The pathophysiology of this disorder involves intracellular accumulation of a structurally defective SP-C protein. In addition the activity of produced surfactant may be defective [9]. On the basis of the few cases reported, it is evident that clinical manifestations are variable and that the onset ranges from the neonatal period to adulthood. Surfactant protein C deficiency varies from mild temporary tachypnea to lethal respiratory failure due to idiopathic pulmonary fibrosis [11].

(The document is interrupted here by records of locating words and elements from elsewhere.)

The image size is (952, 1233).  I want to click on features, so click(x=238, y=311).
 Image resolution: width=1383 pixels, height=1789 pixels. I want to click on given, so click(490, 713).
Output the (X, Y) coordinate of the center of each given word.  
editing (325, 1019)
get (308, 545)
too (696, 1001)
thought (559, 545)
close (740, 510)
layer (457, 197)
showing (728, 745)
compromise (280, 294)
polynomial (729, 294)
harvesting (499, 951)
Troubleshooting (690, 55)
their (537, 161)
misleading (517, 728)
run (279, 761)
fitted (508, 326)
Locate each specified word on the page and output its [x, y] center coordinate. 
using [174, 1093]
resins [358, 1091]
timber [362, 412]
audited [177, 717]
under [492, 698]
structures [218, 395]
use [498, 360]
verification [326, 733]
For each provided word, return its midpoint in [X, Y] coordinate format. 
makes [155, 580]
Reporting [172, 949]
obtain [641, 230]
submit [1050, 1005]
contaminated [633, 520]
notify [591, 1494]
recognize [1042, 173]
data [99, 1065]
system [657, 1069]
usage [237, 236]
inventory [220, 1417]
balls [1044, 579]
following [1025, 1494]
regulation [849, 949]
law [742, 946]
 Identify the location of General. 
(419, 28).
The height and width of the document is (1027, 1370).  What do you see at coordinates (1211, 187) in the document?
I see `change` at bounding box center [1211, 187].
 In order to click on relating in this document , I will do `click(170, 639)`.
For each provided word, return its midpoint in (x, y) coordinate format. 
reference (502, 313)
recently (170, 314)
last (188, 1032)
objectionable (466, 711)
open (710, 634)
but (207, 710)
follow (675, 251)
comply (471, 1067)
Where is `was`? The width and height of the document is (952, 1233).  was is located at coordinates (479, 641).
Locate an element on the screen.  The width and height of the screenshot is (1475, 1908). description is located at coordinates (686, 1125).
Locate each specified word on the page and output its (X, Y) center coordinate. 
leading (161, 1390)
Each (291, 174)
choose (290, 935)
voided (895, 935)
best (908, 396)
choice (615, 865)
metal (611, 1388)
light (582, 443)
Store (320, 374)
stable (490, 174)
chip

At present, no medical therapy for the SFTPC mutation is available. Lung transplantation may be an option in case of severe irreversible respiratory failure. In our report, two mutations of the SFTPC gene were identified. The first one, c43-7G>A, has already been described by Lawson et al. and is associated with idiopathic pulmonary fibrosis [11]. The second, c12T>A, has been reported in dbSNP as a rare variant of the SP-C gene (rs200469074; available at http://www.ncbi.nlm.nih.gov/projects/SNP/). In our patient respiratory distress syndrome resulted from a combination of both prematurity and surfactant abnormality, which accounted for prolonged ventilatory support and for the need of repeated surfactant doses and corticosteroid treatment. At the age of 16 months he is in good clinical condition without any respiratory support and has a normal nutritional status and neurodevelopment. He has developed five respiratory infections that have not required hospitalization. This clinical case highlights the need for molecular and genetic characterization of the surfactant gene especially in preterm patients, when the respiratory distress syndrome has an unusually prolonged course. Our case of two mutations is remarkable since, differently from most cases with even single SFTPC mutations, it was characterized by a particularly mild clinical presentation. There are no reports on the clinical effect of these associated mutations and we may speculate that the c12T>A SP-C gene variant may have no pathogenic effect.

Conflict of Interests

The authors declare no competing financial interests in relation to this work.